To monetize YouTube Shorts and earn ad revenue, you need to follow YouTube’s channel monetization policies, including guidelines on repetitious and reused content, as well as YouTube’s Community Guidelines, Terms of Service, Copyright, and Google AdSense program policies.
To enable ad revenue sharing for Shorts, monetizing partners must accept the Shorts Monetization Module, which allows them to earn from ads and YouTube Premium in the Shorts Feed. Revenue sharing for Shorts applies to eligible Shorts views on your channel starting from the date you accept the module. Views accumulated before accepting the module are not eligible for revenue sharing.

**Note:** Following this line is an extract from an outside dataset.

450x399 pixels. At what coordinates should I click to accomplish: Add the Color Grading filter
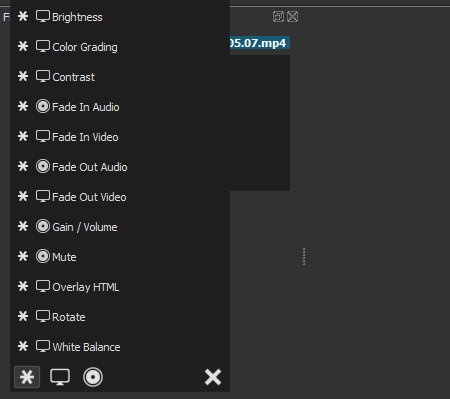tap(120, 47)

For ad revenue sharing, Shorts must follow advertiser-friendly content guidelines. Only views of Shorts that comply with these guidelines will be eligible for revenue sharing.

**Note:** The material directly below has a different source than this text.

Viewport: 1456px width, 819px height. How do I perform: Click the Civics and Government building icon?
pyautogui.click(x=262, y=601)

Shorts ad revenue sharing occurs through a four-step process:
- Pool Shorts Feed ad revenue: Revenue earned from ads displayed between videos in the Shorts Feed is collected and used to reward creators and cover music licensing costs.
- Calculate the Creator Pool: Shorts Feed ad revenue is allocated to the Creator Pool based on views and music usage across Shorts uploaded by monetizing creators. If a Short doesn’t include music, all revenue associated with its views goes to the Creator Pool. If music is included, the revenue is split between the Creator Pool and music partners based on the number of tracks used.
- Allocate the Creator Pool: Revenue from the Creator Pool is then distributed among monetizing creators based on their share of total views from monetizing creators’ Shorts in each country.
- Apply revenue share: Monetizing creators receive 45% of their allocated revenue, regardless of whether music was used or not.
The Creator Pool does not include revenue associated with views of Shorts uploaded by creators who haven’t accepted the Shorts Monetization Module or aren’t eligible to monetize their Shorts. This revenue is used for music licensing costs or retained by YouTube. Revenue associated with views of Shorts uploaded by music partners or determined to be ineligible is also excluded from the Creator Pool.
Regarding the use of third-party content in Shorts, the allocation of views and revenue will be divided between the uploader and any third-party rightsholders (owners of other content used in the Short) based on specific policies. YouTube credits music content from its music industry partners or generated by Dream Track in reducing the views and revenue allocated to the Creator Pool, but other categories of third-party content are not credited at this time.
You can view estimated daily Shorts Feed ad revenue and other performance metrics in YouTube Analytics once they become available, or from the day you start monetizing with Shorts ads. Studio Content Manager users will have downloadable reports available for non-music partners by mid-March 2023, containing revenue details segmented by date and country/region for monetizing Shorts.